▸ **About this task**
Within the records below, filter for lines carrying the word "Open" and copy them.

▸ **Records**
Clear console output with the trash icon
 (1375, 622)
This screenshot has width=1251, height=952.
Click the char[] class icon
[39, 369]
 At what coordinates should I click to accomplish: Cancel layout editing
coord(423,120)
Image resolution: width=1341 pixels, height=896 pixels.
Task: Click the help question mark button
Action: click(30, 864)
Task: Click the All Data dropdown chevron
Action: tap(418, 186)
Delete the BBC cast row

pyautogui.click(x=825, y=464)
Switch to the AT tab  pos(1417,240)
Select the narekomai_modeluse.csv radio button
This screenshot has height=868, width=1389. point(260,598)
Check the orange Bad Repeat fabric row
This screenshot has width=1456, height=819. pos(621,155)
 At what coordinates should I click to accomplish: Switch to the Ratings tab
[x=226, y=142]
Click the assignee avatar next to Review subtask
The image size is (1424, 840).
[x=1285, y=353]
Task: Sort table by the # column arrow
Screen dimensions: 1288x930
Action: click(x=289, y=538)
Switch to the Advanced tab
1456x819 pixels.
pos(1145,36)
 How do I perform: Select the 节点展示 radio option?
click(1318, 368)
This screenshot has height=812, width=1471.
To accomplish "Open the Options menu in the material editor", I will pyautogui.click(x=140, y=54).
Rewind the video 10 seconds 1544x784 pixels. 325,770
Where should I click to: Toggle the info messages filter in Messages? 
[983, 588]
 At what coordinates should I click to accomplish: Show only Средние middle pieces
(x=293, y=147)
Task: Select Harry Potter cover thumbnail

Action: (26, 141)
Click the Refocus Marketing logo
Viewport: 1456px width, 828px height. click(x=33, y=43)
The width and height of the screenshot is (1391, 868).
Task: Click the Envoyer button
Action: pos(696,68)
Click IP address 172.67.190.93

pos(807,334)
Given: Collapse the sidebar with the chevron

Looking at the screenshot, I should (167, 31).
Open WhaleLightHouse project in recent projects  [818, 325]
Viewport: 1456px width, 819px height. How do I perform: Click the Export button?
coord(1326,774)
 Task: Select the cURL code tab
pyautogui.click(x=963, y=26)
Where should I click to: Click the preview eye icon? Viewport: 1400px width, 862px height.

▸ **Reply**
To accomplish "Open the Options menu in the material editor", I will pyautogui.click(x=140, y=54).
Open WhaleLightHouse project in recent projects  [818, 325]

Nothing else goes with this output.